- Conventional Technologies Used in Unconventional Ways – The Federal Circuit points out that “conventional separation technologies can be used in unconventional ways” in Illumina, Inc. v. Ariosa Diagnostics, Inc.
- Foreign Visitor’s Unborn Child Not a ‘Person’ – A fetus traveling to the United States does not qualify as a legal “person” under the Vaccine Act.
- Judgment as a Discovery Sanction was Appropriate – A TTAB trademark cancellation in the form of a discovery sanction subsequently affirmed by the Federal Circuit.
Here’s the latest.
Federal Circuit Indicates Conventional Technologies Can Be Used in Unconventional Ways
Reported by John M. Rogitz on ipwatchdog.com
In the article, Rogitz focuses on a quote from the Federal Circuit’s recent modified opinion in Illumina, Inc. v. Ariosa Diagnostics, Inc. The case involved a DNA separation method that separates maternal DNA from fetal DNA for which the Federal Circuit ruled the claims to not be directed at an abstract idea. The Federal Circuit partially decided that the claims failed the Alice step one analysis based on finding that the claims were “conventional,” typically an Alice step 2 inquiry. The Federal Circuit went on to highlight that “conventional separation technologies can be used in unconventional ways.” Rogitz gives insight on what this quote could mean for future Alice rulings:
[T]he Federal Circuit’s analysis from this modified opinion is important because in many abstract idea rejections, particularly in the computer technology arts, the examiner often cuts off the analysis by simply alleging “conventionality” with a conclusory statement. But of course, conventional processors may be used in unconventional (new) ways, just as DNA separation techniques can be. Coupled with the (commonly neglected) requirement of Berkheimer v. HP, Inc. to support an allegation of “conventional” at Alice Step 2 with evidence, this Illumina decision may provide a stronger counterargument to abstract idea rejections.
For more on this case, see our coverage.
Foreign visitor’s unborn child not a ‘person’ under Vaccine Act, Federal Circuit holds
Reported by Barbara Grzincic on reuters.com
In Dupuch-Carron v. HHS, the Federal Circuit held that a Bahamian woman’s in utero child does not meet the qualifications for later compensation under the National Vaccine Injury Compensation Act. The Vaccine Act provides compensation for persons who receive injurious vaccinations outside the United States and then return to the United States within a six month period. Because the child was given the vaccinations in utero and then traveled to the United States in utero, the unborn child does not qualify as a “person” who returned to the country under the Vaccine Act. Grzincic further explains the Federal Circuit’s reasoning:
The  amendment [to the Vaccine Act] incorporated part of the 21st Century Cures Act to allow compensation for children who were injured as a result of vaccines administered to their mothers during pregnancy. However, the amendment applies only after the child is born, the Federal Circuit said; it did not change the Vaccine Act’s definition of a ‘person’ as ‘every infant member of the species homo sapiens who is born alive at any stage of development.’

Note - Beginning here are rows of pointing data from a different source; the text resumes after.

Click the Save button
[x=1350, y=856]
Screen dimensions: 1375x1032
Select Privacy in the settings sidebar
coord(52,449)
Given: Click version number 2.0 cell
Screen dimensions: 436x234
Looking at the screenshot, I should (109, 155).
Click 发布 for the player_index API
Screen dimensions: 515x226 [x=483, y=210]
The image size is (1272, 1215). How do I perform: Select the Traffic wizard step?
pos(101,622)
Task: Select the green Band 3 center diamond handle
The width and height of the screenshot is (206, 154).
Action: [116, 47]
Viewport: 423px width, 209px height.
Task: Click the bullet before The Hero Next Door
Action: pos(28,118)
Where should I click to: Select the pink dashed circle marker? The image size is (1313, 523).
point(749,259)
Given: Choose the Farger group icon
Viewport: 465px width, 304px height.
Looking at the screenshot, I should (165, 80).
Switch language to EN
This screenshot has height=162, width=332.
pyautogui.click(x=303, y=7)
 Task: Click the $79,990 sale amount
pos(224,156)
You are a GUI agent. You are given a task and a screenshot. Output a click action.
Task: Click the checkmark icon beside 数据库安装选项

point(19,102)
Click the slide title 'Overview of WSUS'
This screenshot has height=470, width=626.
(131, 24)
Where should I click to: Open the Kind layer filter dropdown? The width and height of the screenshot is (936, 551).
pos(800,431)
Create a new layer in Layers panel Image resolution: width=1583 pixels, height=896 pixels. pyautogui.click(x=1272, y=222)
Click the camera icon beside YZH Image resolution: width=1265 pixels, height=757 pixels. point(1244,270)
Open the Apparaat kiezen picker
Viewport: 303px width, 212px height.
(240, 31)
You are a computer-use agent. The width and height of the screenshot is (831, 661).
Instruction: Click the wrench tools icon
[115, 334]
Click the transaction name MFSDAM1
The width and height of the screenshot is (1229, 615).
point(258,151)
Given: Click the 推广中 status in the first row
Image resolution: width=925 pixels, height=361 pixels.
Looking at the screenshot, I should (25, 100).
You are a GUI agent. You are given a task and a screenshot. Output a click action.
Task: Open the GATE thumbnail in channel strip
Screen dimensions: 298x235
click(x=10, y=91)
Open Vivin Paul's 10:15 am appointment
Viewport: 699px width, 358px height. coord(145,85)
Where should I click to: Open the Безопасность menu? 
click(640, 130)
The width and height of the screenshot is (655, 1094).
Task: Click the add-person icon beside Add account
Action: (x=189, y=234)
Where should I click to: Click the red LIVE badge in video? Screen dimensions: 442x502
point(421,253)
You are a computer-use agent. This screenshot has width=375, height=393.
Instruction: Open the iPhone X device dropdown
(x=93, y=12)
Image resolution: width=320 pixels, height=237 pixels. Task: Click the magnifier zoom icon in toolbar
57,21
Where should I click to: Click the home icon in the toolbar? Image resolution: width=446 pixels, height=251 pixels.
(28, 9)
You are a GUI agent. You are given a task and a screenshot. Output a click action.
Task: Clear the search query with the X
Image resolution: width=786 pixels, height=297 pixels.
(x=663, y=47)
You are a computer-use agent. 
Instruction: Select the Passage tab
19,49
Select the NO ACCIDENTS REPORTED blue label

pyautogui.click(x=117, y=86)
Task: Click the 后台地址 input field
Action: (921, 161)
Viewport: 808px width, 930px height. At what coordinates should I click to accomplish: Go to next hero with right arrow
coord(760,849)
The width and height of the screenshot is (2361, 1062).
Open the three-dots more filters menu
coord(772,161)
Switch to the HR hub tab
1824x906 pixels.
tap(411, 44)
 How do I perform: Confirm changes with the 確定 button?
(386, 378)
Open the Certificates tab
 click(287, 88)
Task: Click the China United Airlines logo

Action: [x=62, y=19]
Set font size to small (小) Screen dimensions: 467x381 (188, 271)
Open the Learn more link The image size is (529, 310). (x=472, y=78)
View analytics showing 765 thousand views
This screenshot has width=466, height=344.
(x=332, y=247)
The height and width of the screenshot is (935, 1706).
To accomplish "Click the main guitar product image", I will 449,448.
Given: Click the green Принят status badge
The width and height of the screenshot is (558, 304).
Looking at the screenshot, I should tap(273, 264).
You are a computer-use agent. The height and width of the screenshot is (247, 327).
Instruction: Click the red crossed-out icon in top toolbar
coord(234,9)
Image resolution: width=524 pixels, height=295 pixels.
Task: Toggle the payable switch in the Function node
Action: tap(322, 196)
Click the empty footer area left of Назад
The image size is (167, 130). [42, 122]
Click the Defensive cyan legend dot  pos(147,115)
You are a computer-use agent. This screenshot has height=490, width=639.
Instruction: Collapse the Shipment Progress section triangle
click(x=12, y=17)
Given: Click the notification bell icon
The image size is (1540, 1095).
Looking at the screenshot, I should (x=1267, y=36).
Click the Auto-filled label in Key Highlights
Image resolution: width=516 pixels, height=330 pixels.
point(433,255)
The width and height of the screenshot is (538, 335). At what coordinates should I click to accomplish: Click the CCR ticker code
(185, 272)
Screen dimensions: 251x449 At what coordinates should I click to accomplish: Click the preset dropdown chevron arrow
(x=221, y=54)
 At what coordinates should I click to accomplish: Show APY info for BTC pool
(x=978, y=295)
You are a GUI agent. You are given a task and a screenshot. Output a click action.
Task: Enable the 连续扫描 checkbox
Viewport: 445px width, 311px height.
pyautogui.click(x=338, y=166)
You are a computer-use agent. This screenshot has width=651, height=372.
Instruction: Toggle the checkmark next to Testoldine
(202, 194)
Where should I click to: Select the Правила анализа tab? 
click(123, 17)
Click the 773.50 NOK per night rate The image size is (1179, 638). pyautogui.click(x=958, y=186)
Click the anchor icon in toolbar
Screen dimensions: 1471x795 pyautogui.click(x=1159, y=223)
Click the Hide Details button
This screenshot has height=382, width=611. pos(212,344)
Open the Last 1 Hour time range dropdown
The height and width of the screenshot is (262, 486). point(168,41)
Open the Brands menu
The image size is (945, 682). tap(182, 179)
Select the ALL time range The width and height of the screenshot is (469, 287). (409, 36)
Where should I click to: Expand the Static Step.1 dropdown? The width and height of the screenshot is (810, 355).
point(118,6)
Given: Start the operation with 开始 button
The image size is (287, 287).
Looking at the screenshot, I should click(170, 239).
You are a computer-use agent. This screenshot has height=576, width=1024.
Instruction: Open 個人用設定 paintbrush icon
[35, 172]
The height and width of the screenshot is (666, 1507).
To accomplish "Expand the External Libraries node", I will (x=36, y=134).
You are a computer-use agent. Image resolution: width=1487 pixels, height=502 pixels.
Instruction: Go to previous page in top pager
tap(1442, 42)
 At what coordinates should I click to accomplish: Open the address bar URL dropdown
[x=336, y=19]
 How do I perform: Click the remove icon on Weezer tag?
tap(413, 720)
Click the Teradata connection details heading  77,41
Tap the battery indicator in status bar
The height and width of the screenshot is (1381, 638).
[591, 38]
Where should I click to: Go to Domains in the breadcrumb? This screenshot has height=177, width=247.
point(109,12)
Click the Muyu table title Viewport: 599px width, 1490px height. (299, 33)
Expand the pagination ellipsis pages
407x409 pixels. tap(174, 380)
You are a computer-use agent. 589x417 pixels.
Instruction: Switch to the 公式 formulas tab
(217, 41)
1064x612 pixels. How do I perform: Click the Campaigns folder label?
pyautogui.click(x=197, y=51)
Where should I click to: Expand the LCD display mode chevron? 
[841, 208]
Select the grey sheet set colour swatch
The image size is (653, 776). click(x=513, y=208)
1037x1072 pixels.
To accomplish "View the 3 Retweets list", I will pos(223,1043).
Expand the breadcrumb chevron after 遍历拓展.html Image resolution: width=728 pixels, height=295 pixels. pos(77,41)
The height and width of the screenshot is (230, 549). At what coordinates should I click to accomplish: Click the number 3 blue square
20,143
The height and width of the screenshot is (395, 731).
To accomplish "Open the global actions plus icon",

Federal Circuit: TTAB’s Decision To Enter Judgment As A Discovery Sanction Was Appropriate
Reported by Melissa Scott on jdsupra.com
The Federal Circuit in Kaszuba v. Iancu, affirmed a Trademark Trial and Appeal Board (“TTAB”) decision imposing judgement against Kaszuba in the form of a discovery sanction, thus, cancelling Kaszuba’s alcohol trademark entirely. The harsh sanction imposed by the TTAB followed after Kaszuba repeatedly refused to comply with the TTAB’s numerous discovery orders. Even after being warned by the TTAB and threatened with sanctions, Kaszuba still failed to comply and later found no sympathy from the Federal Circuit. Scott highlights this key takeaway:
The Federal Circuit’s decision underscores the need to timely comply with discovery obligations and the specifics of TTAB Orders. Failure to do so, can result in the loss of trademark rights—a result that all parties and trademark practitioners obviously want to avoid. Yet another reminder that parties and counsel’s conduct before the TTAB should be above reproach.